さて、ここからは遠藤周作の初期の代表作である『海と毒薬』について述べていこう思う。「私」は最近関東にやってきたと思われる勝呂という医者のもとに通うようになる。しかし、その医者は妙に信用できなかった。九月の終わり、「私」は義妹の結婚式のために、九州のF市を訪れた。そこで通い始めたばかり病院を話題にすると意外な事実が判明したのである。勝呂は、戦時中F大が行った捕虜に対する人体実験で2年の懲役刑を受けていたのであった。
大杉医学部長が亡くなったことにより、院内では後継者選びで醜い対立があった。勝呂が従った橋本教授が次期部長になると思われたが、対立する勢力が候補として優位についてしまった。結果を残そうと橋本教授らも躍起になったが、死ぬ必要もなかった患者を施術して死なせてしまった。そこから彼らは人体実験に手を染めてしまった……

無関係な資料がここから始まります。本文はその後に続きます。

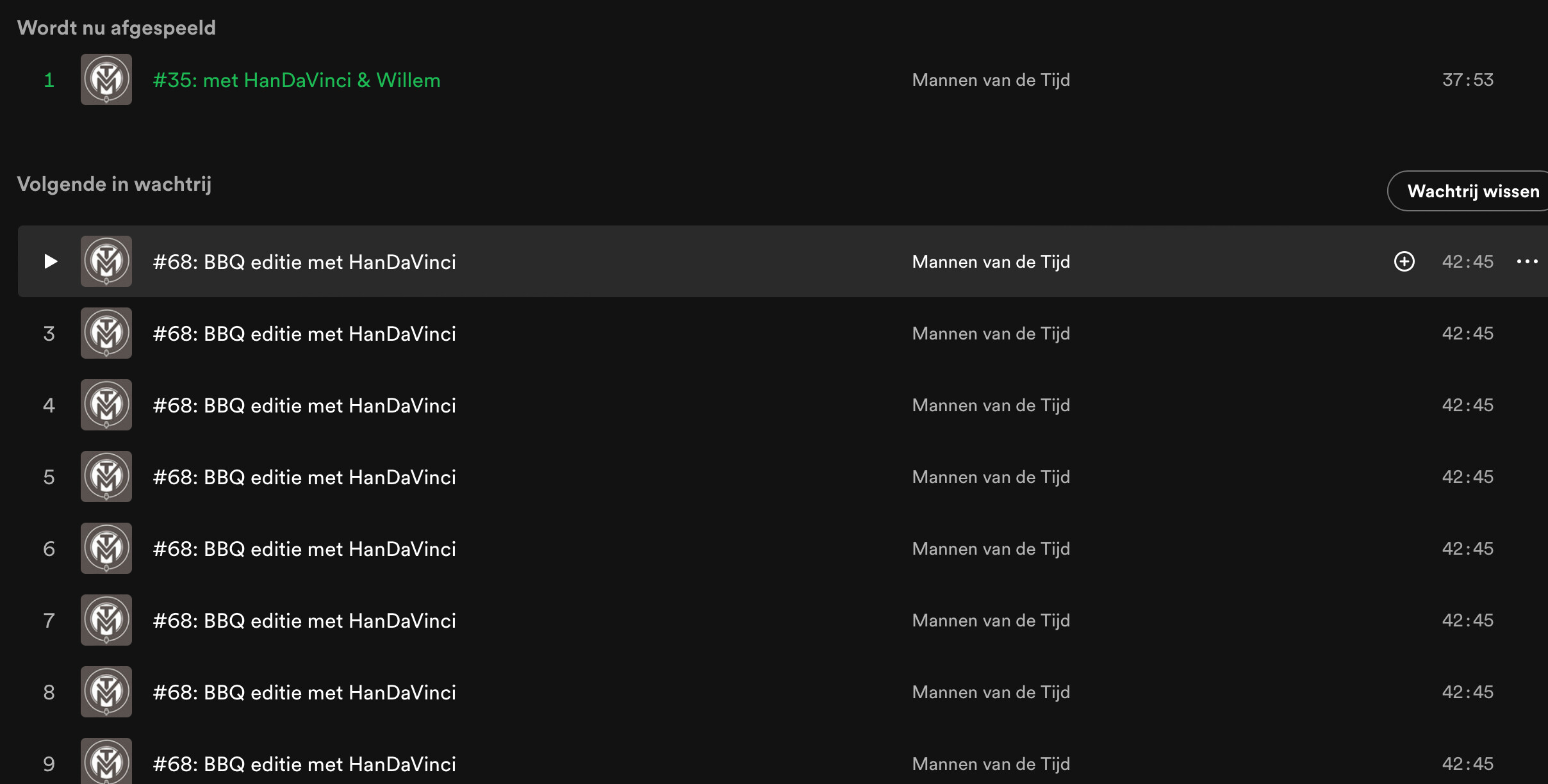
Task: Open the currently playing #35 episode title
Action: [297, 80]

冒頭は、「もはや戦後ではない」平和な現代社会を舞台に、少しずつ戦争の爪痕をちらつかせている。それからいよいよ隠されていた真実を公にし、「私」を完全に物語から退場させ、戦時中の荒廃した世の中に舞台は移される構図になっている。真の主人公は勝呂であると明確化されるのである。しかし、本作はただひとりの人物だけに焦点を浴びせるに留まらない。勝呂の同僚で、同じく人体実験に加担した戸田と看護師の上田にもフォーカスを置き、事件の真相を三者三様の心理的背景を追うような展開となっている。

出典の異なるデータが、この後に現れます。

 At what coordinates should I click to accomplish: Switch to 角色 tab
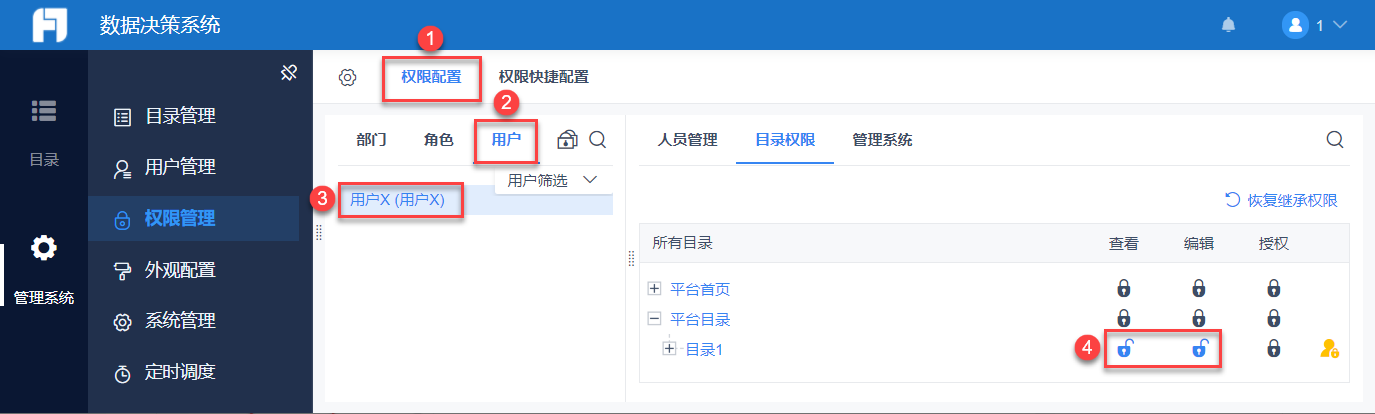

カトリック的要素は一体どこにあるかといえば、それは「罪の意識」と「罰の受容」なのだろう。具体的な3人の態度には若干の差異があることは認められよう。しかし、3人の態度は共通して、冒頭部分にある呑気に戦時中の体験を語った男らに象徴される、罪の意識が欠如した日本社会に一石を投じるものとして、読み解くことができる。